I want to be careful not to swing from over-claim to dismissal, because the tool in front of us is genuinely remarkable. So here is where I land.

Prompting an LLM is a powerful new interface to the act of producing code. It is probably the most significant change to how we work since the IDE, and arguably since the high-level language. But an interface is not an abstraction layer. The defining promise of an abstraction layer is that you may forget what is beneath it, and AI cannot make that promise, today or in principle, because it offers neither a specification you can reason against nor a guarantee you can rely on. What it offers instead is a brilliant, fast, occasionally brilliant-and-wrong draft that you remain wholly responsible for. The code it generates is still your code. You own it, you review it, you debug it, you maintain it at three in the morning when it falls over. That is not what owning compiler output feels like, and the gap between those two feelings is the entire point.

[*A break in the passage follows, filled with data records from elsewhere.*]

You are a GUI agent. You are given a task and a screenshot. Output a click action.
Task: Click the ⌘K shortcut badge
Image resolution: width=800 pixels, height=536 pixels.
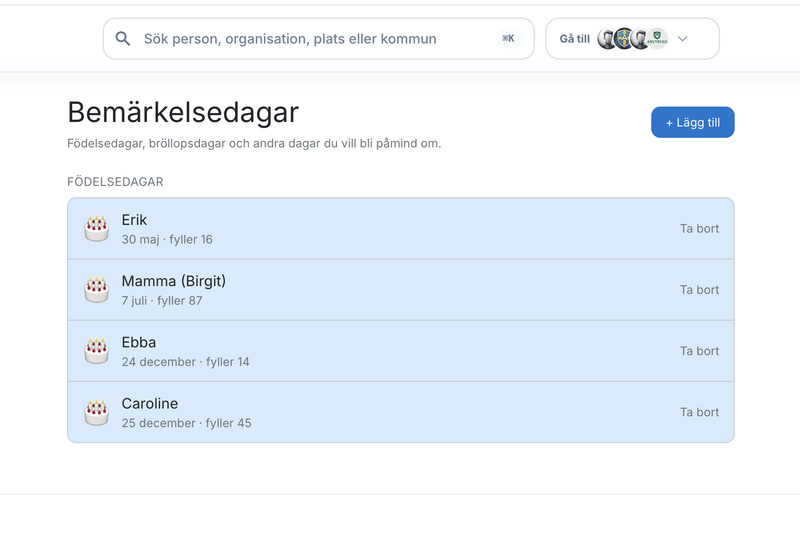[x=508, y=39]
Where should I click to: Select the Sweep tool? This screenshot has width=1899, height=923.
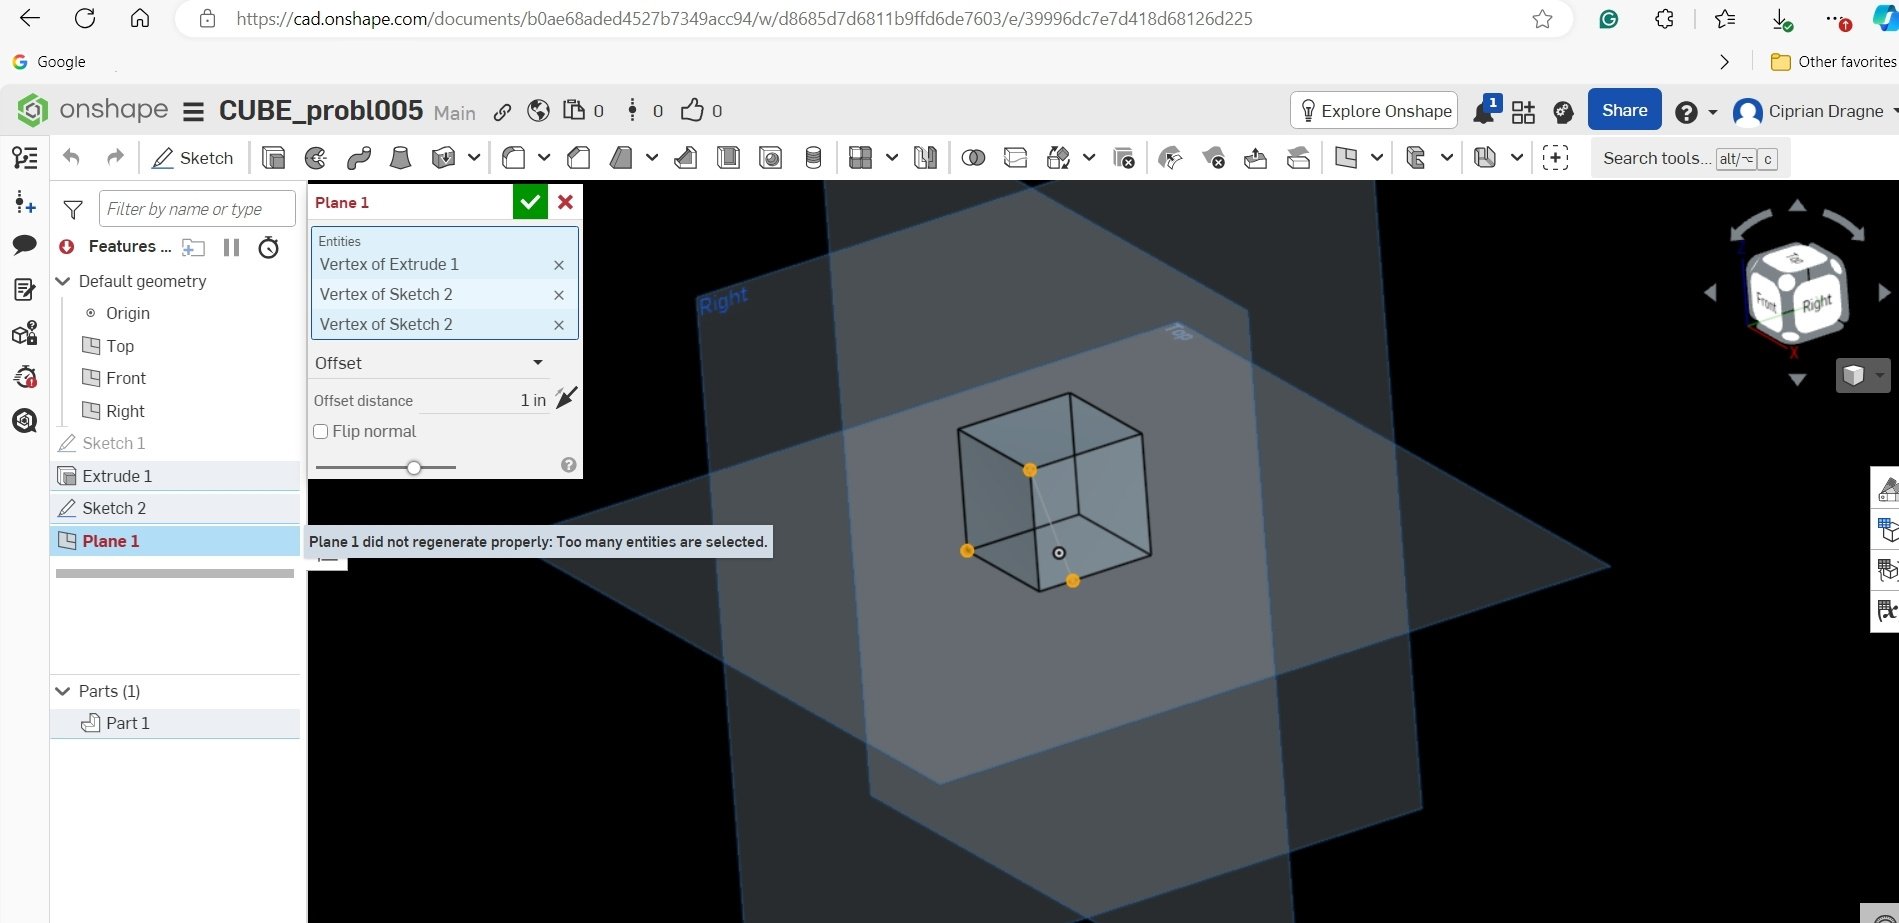point(359,158)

This is also why I keep coming back to the idea that the durable skill is no longer typing the code but specifying and verifying it, which I explored in Is Spec-Centric Development the Future?. If the model writes the first draft, then the human's value moves to the parts the model cannot be trusted with: the precise specification of what is wanted, and the disciplined verification that the draft actually delivers it. Tests, types, reviews, and observability stop being hygiene and start being the load-bearing walls. The model raised the ceiling on how fast we can produce code. It did nothing whatsoever to lower the floor on how carefully we must check it.

Conclusion

The compiler earned the right to be called an abstraction layer by keeping its promises so reliably that we forgot it was making them. It is deterministic, specified, and verifiable, and so we stopped reading what it produced. The AI assistant on my screen this morning is faster, friendlier, and far more impressive than any compiler, and it keeps none of those promises. It moves us sideways into nondeterminism, not up the ladder, and it hands us back a draft we are still on the hook for.

Use it. I do, gladly. Just do not mistake the friendly voice for a layer you can stop watching.

An abstraction you cannot stop checking is not an abstraction. It is just more code, wearing a better disguise.